Many organizations are considering using Word 6 for SGML authoring now that Microsoft's SGML Author is on the immediate horizon. We'd like to offer some reflections on our decision to use Word 6 and our experience with conversion to SGML with respect to our overall philosophy of incremental, evolutionary project engineering.
If Word 6 could be used to produce SGML it would be a very attractive choice for our project for at least one negative and one positive reason. The negative reason is that SGML-savvy writers and editors are rare. It is difficult to ask in-house editors, reluctant even to move from Word Perfect to Word, to learn the very different skill of using an SGML editor. It is impossible to require SGML submissions from authors who, if nothing else, can not be expected to have the necessary software. We can, however, ask our staff and authors to use styles which can be turned into basic SGML. As they become adept at this they are also mastering some of the thinking which goes into using SGML. The positive motivation is that we believe that Word is a great document authoring tool, reflecting the effort poured into its development.

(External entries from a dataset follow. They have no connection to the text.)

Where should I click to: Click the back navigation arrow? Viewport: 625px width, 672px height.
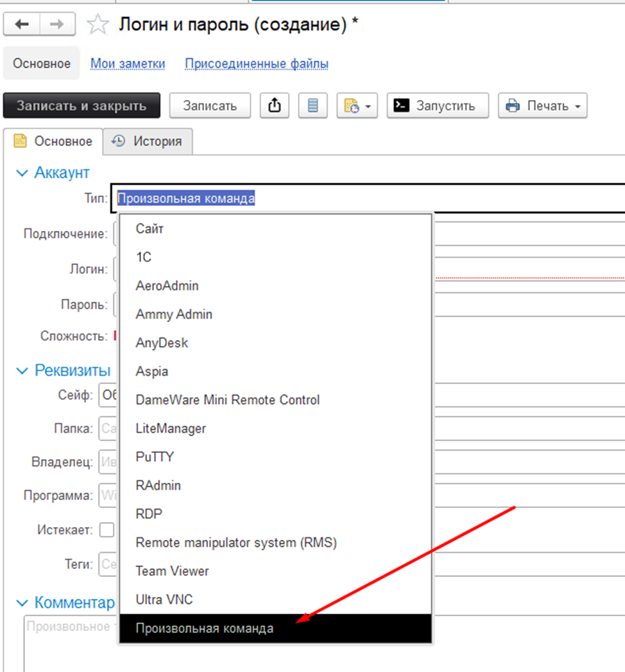click(x=22, y=24)
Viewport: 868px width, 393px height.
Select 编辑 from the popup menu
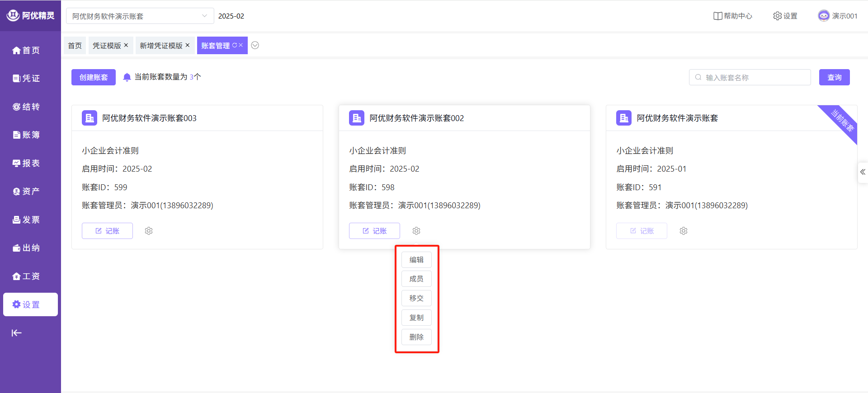(416, 260)
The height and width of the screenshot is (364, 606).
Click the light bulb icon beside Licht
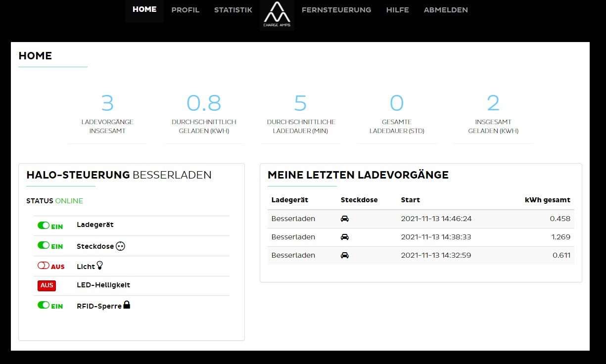tap(100, 266)
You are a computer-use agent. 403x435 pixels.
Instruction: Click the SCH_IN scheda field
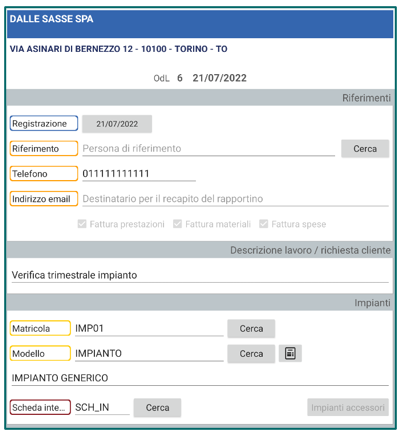102,407
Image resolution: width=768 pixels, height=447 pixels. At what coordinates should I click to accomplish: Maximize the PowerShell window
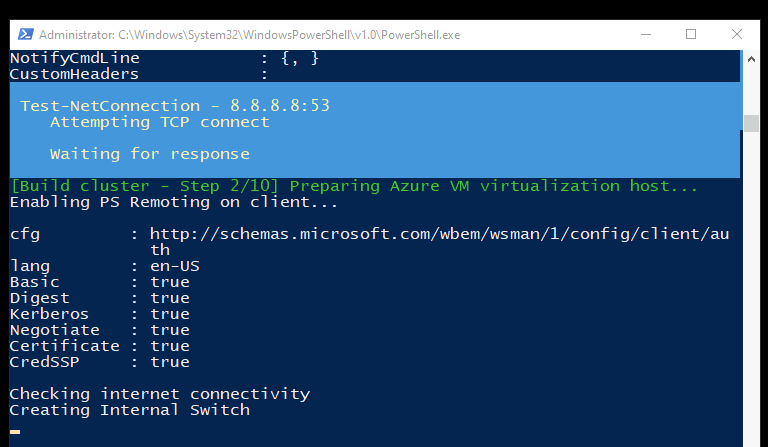(x=691, y=34)
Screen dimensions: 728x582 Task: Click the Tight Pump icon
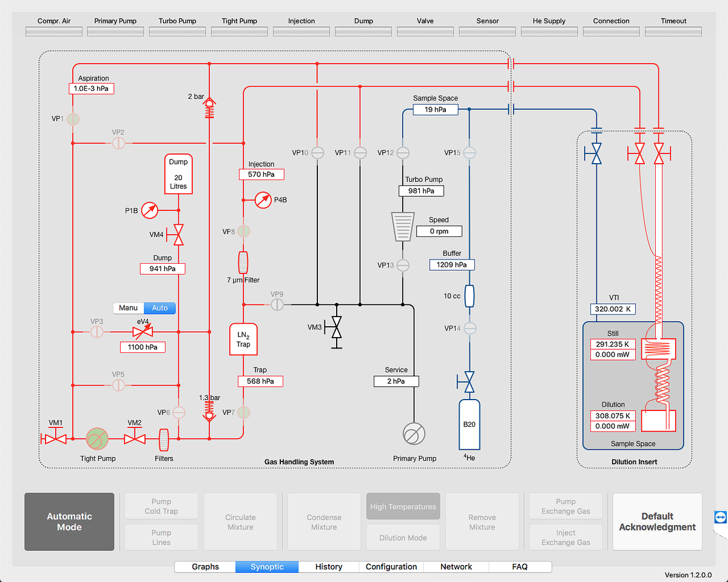[x=96, y=438]
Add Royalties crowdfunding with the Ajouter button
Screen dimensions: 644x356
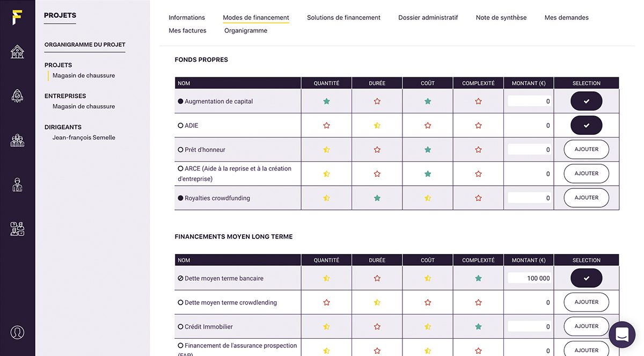586,198
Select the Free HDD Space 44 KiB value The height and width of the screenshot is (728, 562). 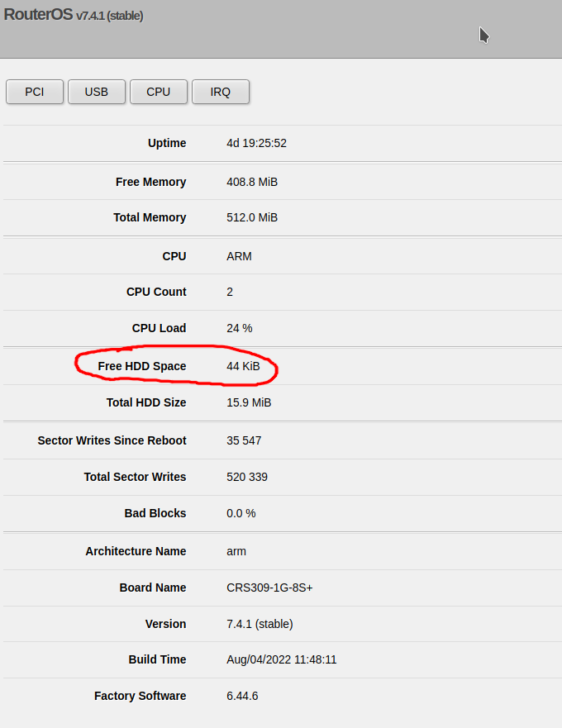tap(243, 366)
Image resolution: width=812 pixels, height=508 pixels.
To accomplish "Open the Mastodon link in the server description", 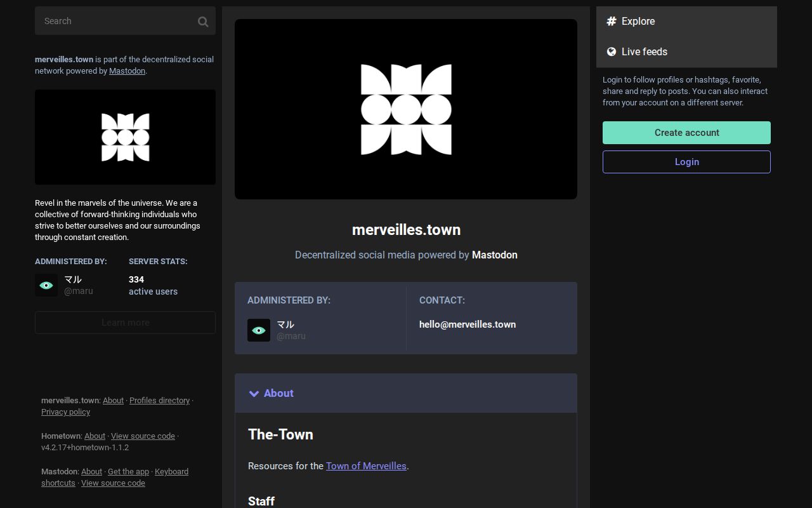I will (x=127, y=70).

We found that Word 6 can be used for authoring SGML through the use of styles. We have described some useful techniques in our poster and we have pointed out some of the limitations and pitfalls. Bottom line: You can, in principle, do most of things you might need to do if you can be flexible in the design of both your stylesheets and DTD to ensure that they work together. Stylesheets can be simplified (lessening the burden on authors) if the conversion scheme includes regular expression recognition, variables, and control statements. We wrote an RTF (Rich Text Format, i.e., Word ASCII) conversion engine using the freeware program Perl, which also executes conversion scripts written in Perl. We have not had the opportunity to try SGML Author yet, but we believe that it will both be useful and not capable of entirely supplanting our use of Perl. The main advantage of SGML Author is its ability to create the SGML file and parse it within Word with a feedback loop for correcting errors. Correcting errors may not always be easy since some errors may make sense according to the DTD but not make sense to the author using styles. But SGML Author is a GUI and is not designed to have the expressive power of a language like Perl, as Microsoft has emphatically stated. We therefore envision using SGML Author in a two stage conversion. The first involves using SGML Author to create SGML conforming to a DTD expressly designed to simply the work of the author with the application of styles and the correcting of errors in conversion. The second stage would be a DTD-to-DTD conversion where the second DTD is derived from the first, but with a fuller breakdown of elements, clearer demarcation of structure, and rearrangement of structure where required. Any of the language-based SGML conversion tools would be very well-suited for this task.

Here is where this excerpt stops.